Authors: L. Jagi Lamplighter
* * *
ERASMUS
snapped his fingers and moaned. Logistilla had wrapped handkerchiefs around his bloody hands, but that did not dull the pain when he moved them. “I knew I recognized the voice that cried out in warning! So he is here! Miranda, why did you lie to us?”
“Lie about what?” I asked, confused. The rhythmic motion of the mammoth had been lulling me to sleep. “Really, Erasmus, now that we have had the truth from Uncle Antonio, it would be nice if you stopped accusing me of everything that pops into your head.”
I might not have known what Erasmus was talking about, but Caliban did. He spoke up. “She did not lie. It is I who am carrying him.”

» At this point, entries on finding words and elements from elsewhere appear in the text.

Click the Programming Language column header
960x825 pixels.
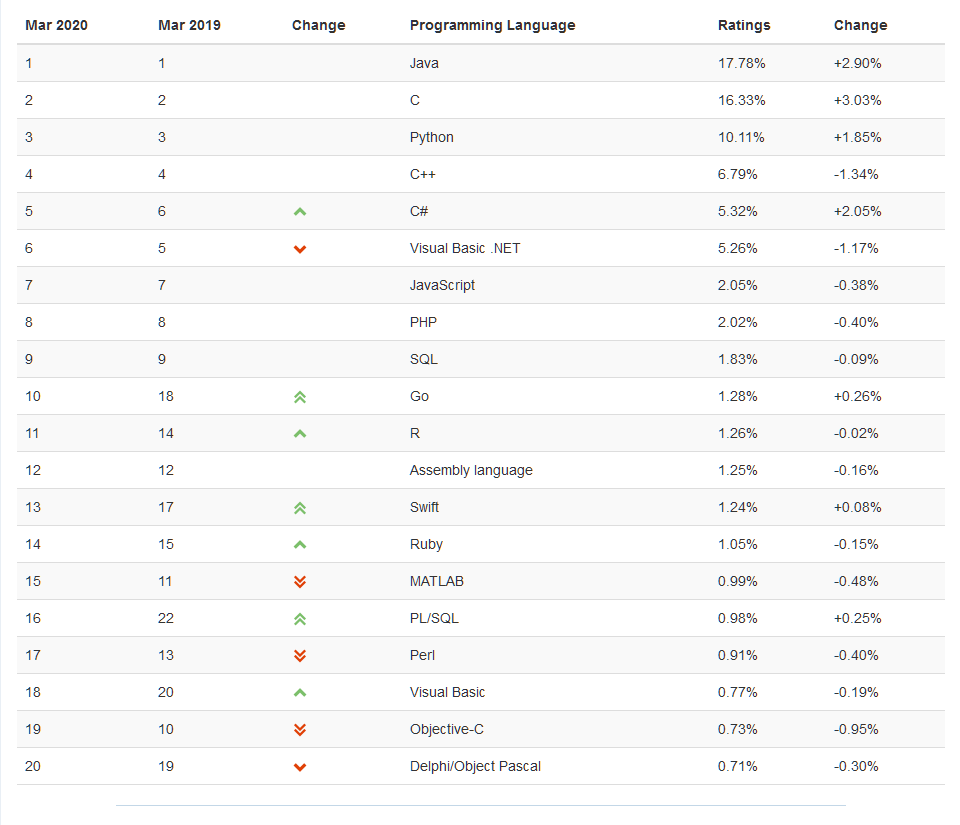pyautogui.click(x=492, y=25)
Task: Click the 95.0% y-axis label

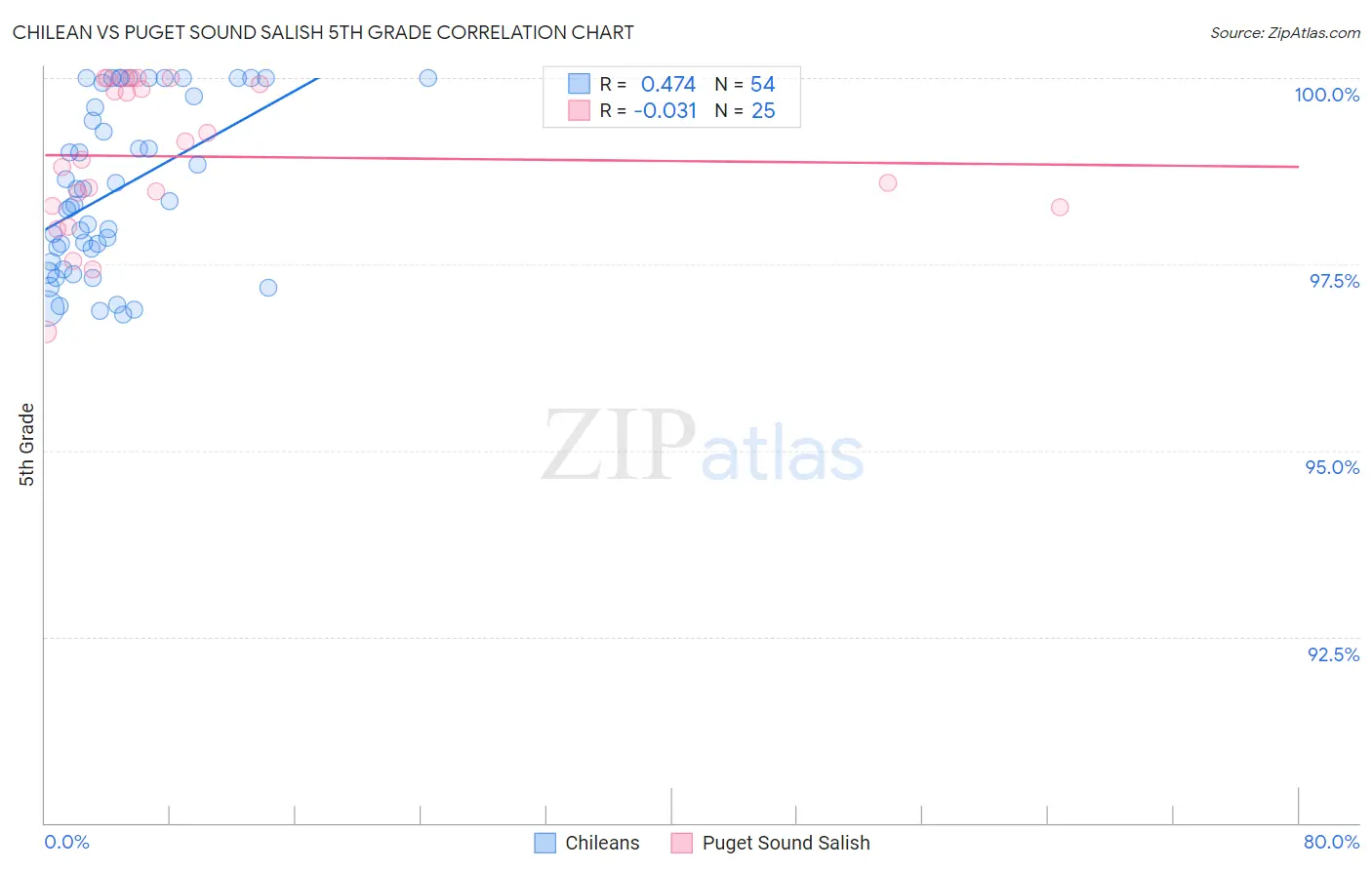Action: [x=1332, y=467]
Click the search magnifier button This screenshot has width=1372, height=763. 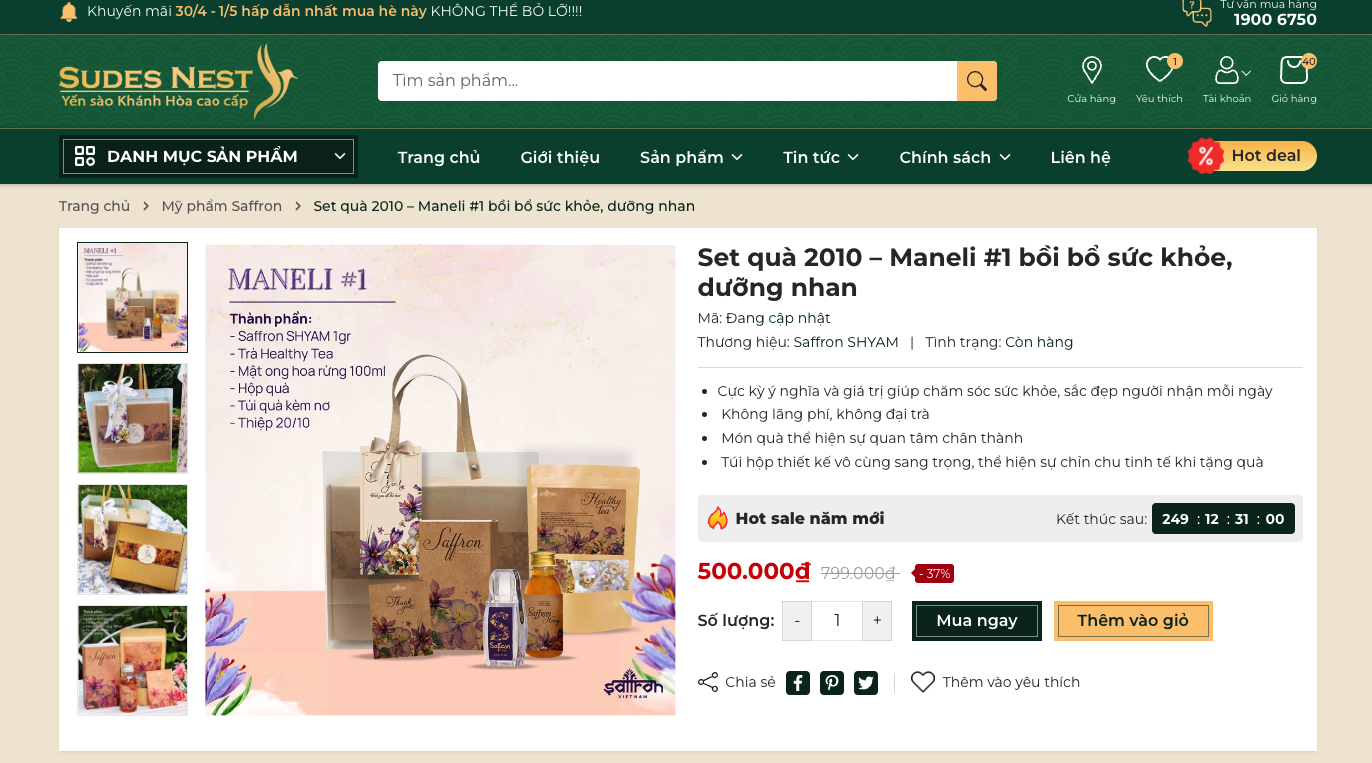coord(977,81)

Erasmus barked out a short laugh of utter amazement. “You mean instead of a staff, King Vinae now resides in the
Club of Wisdom
? Oh, that sounds like Father’s sense of humor!”
“No wonder you didn’t let your weapon get burned up in the lava.” I laughed, giving Caliban an encouraging smile. He smiled back sheepishly.
Erasmus then asked wistfully, “I don’t suppose you could ask King Vinae whether the Philosopher’s Stone requires two parts zinc or three?”
“Master Prospero ordered me not to let you talk to him.” Caliban sounded apologetic.
“More’s the pity.” Erasmus sighed dejectedly.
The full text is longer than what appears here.